THE COST OF DESTINY

 
 

By Carol Sandford

 
 

Chapter 21

 
 

"Sit down, Deanna, you're making me dizzy." Her mother grumbled, trying her hardest to avoid watching the pacing young woman and concentrate on the book in her hands. It was futile, and a moment later, unable to take the strain any longer, she dropped the delicate book into her lap, and put her full focus upon her daughter, the silence heavy as she struggled to find something to say that she would want to hear. "He's all right, you know," she said unnecessarily.

Coming to a full stop in front of her mother and studied her intently, looking for the lie but not finding it. Deanna sighed audibly before dropping, finally, into the armchair, making it groan with the sudden and rapid weight, "I know. It's just...."

Lwaxana Troi reached across and squeezed her fingers, forcing a half smile across her ageing features, instantly understanding what was racing around the younger version of herself, in more ways than one. "I know," she commiserated, "It's just wanting him back."

Deanna's eyes found hers, her surprise at the very honest, and very knowledgeable insight to her feelings such a relief that tears sprung to the dark orbs. Seeing her mother sitting beside her, seemingly waiting alongside her reminded Deanna of a similar scene many, many years ago. So long ago, she could barely remember it. But she did remember the look of anguish and pain upon her mothers face, and then, in a heartbeat, everything fell into place .

"You had to do this with daddy, didn't you?" she asked, already knowing what her answer would be.

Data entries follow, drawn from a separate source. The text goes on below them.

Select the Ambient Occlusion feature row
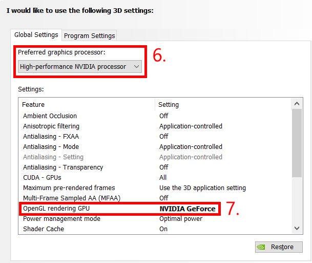Viewport: 312px width, 263px height. [155, 116]
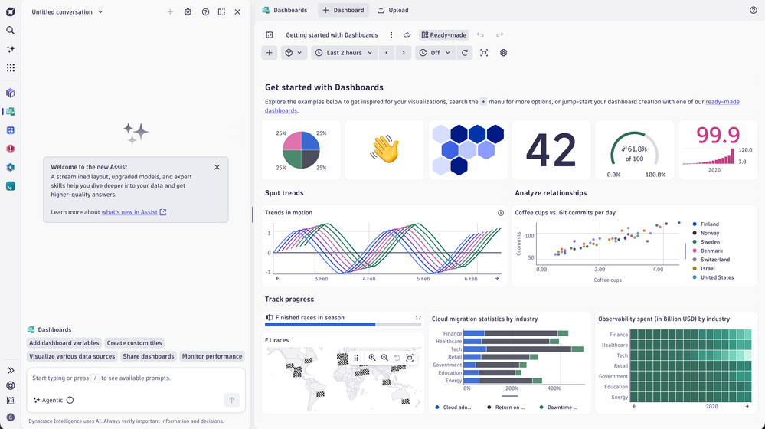This screenshot has height=429, width=765.
Task: Open the apps grid launcher icon
Action: [x=10, y=68]
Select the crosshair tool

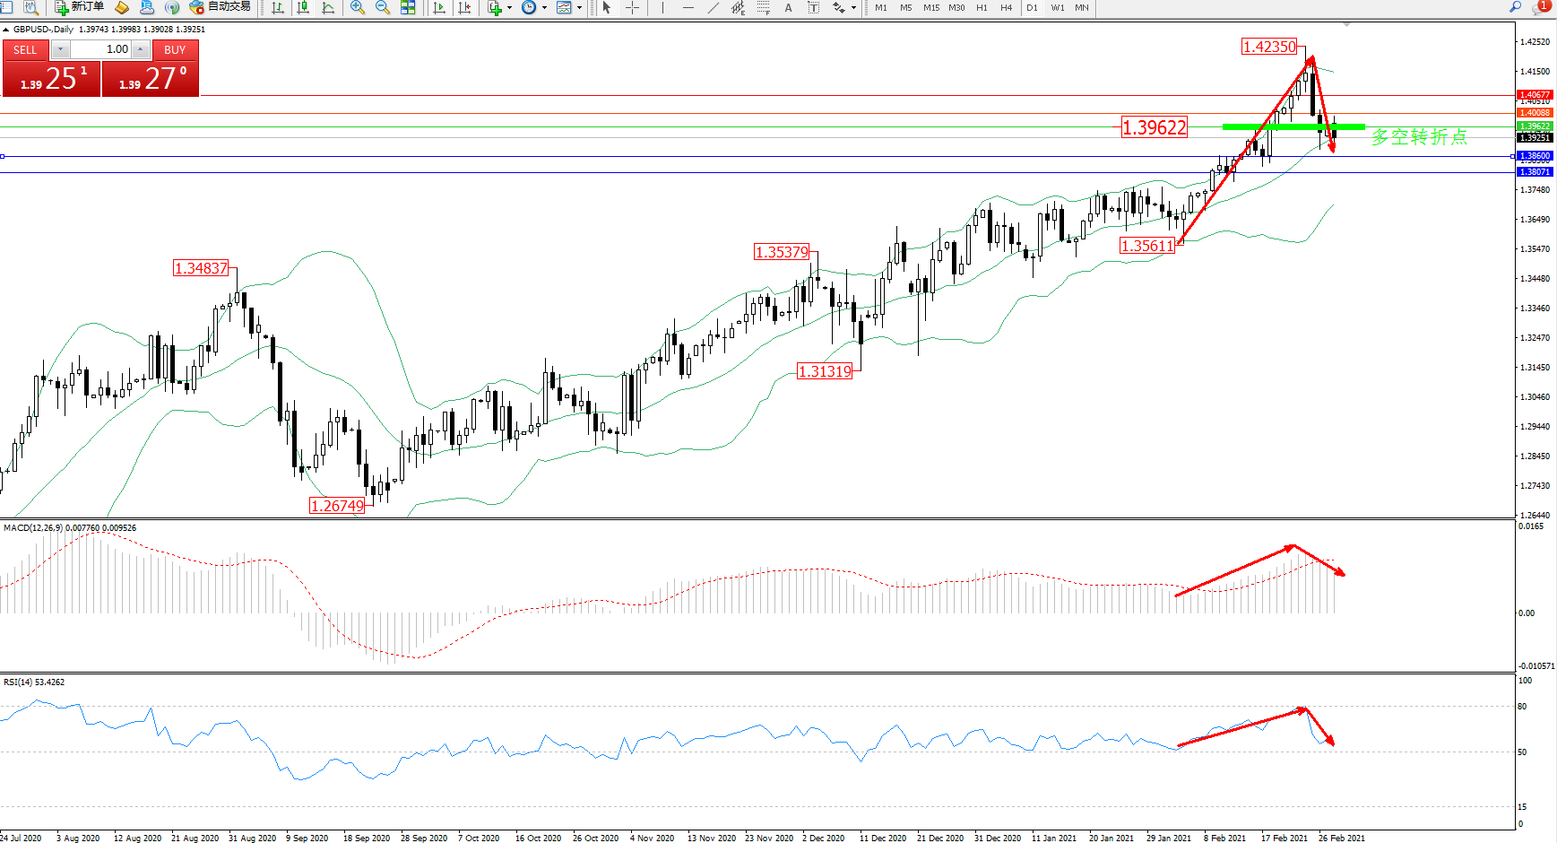click(632, 7)
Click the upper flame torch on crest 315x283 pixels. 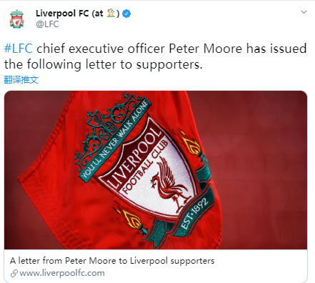pyautogui.click(x=191, y=142)
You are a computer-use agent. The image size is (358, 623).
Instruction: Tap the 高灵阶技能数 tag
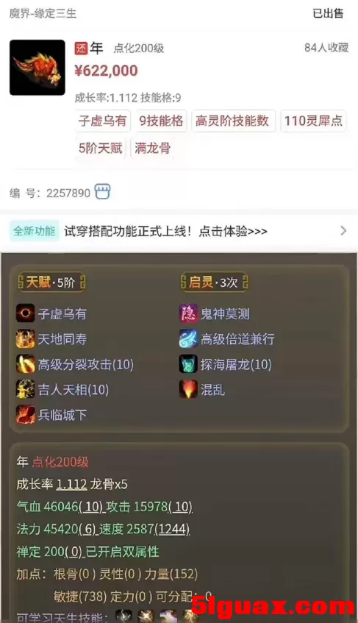(232, 121)
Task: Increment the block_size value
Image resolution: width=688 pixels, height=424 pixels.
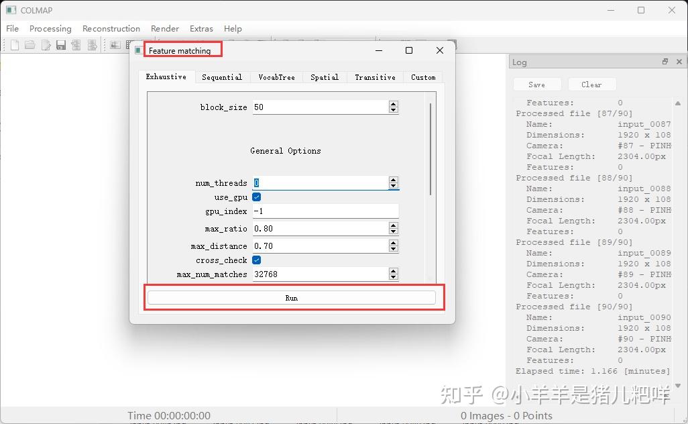Action: coord(394,103)
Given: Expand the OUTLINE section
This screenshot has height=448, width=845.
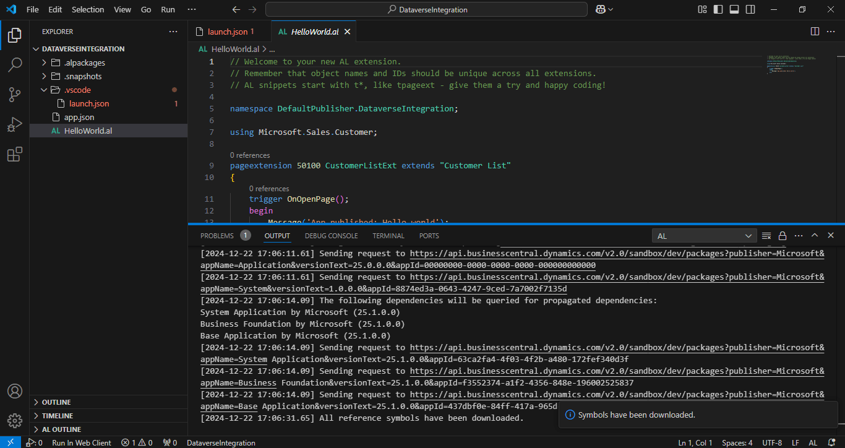Looking at the screenshot, I should pos(56,402).
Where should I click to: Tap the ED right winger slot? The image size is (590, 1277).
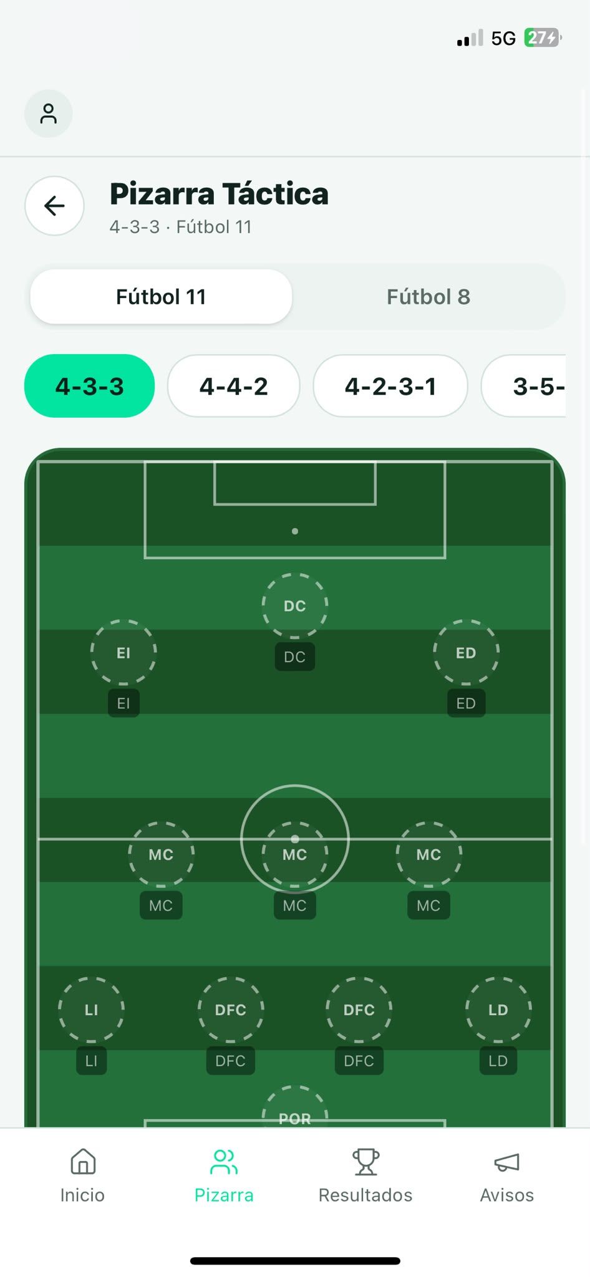coord(466,653)
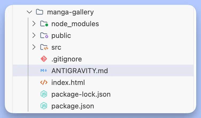Click the Node JS icon beside package-lock.json
This screenshot has height=118, width=201.
click(44, 94)
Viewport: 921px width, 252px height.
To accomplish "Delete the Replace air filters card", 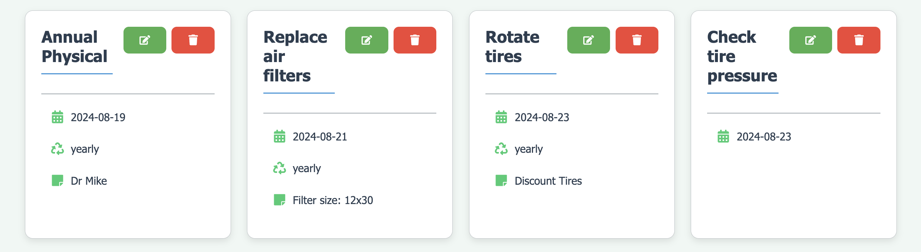I will (x=415, y=40).
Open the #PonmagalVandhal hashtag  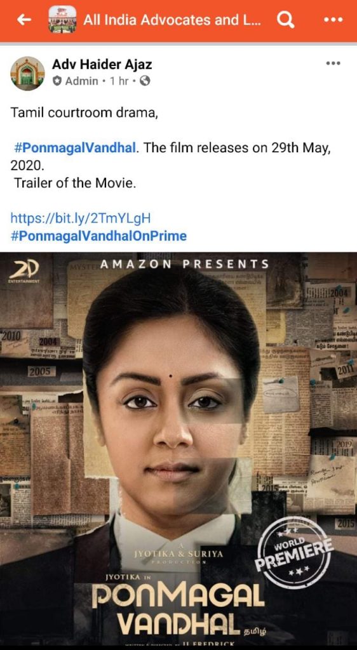74,148
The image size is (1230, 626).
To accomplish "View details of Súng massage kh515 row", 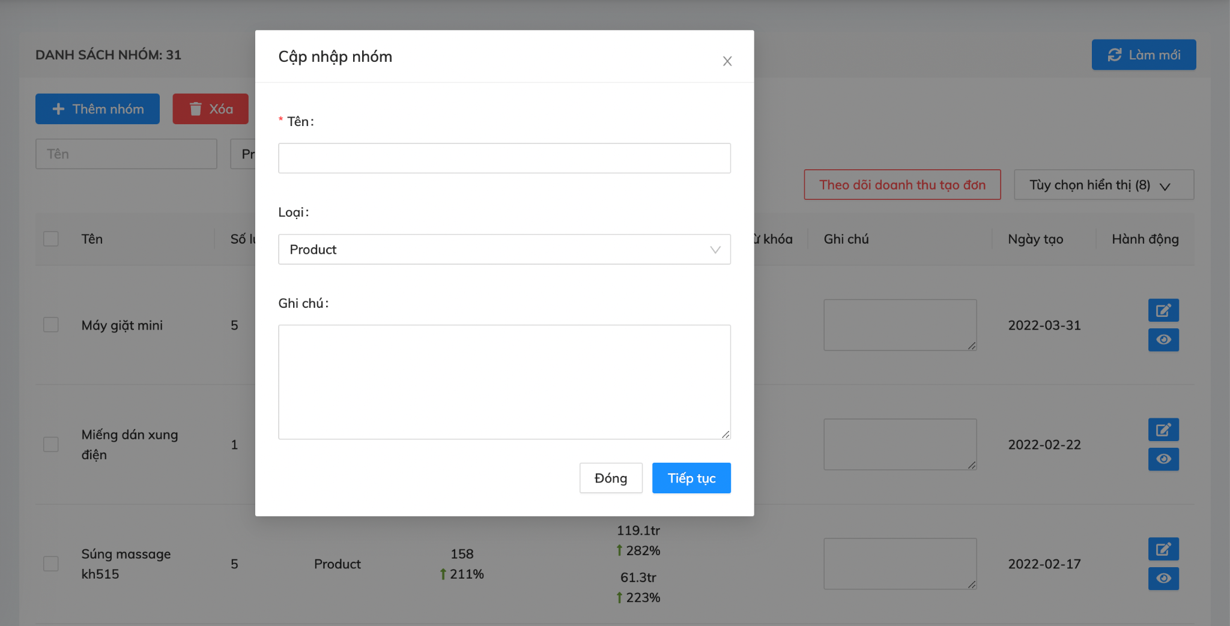I will pos(1163,579).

But the older woman simply smiled, even though it took a monstrous effort to make the effort genuine and without the ache that pushed in between a very long past distant memory, "Yes, darling, I did," she squeezed her fingers tighter, making Deanna inwardly wince, but never dreamt of showing her how much it hurt, aware that she was revealing a very private moment that was rare to see.

Deanna spoke her apology, "I'm sorry to make you relive that again because of me."

Tugging at her fingers, suddenly needing the comfort of her daughter in her arms, Lwaxana moved over as Deanna seated herself beside her, her arms snaking around her mother's shoulders in a gesture that revealed a child's love for it's parent, despite everything. Despite re-stepping in their exact same footsteps.

Lwaxana drank in Deanna's affection, savouring the precious and rare moment, clinging onto it as though it were a lifeline. Even though Deanna had a heart full of love for every being in the universe, when it came to her - her own kin, it was very carefully reserved for situations, just like this one.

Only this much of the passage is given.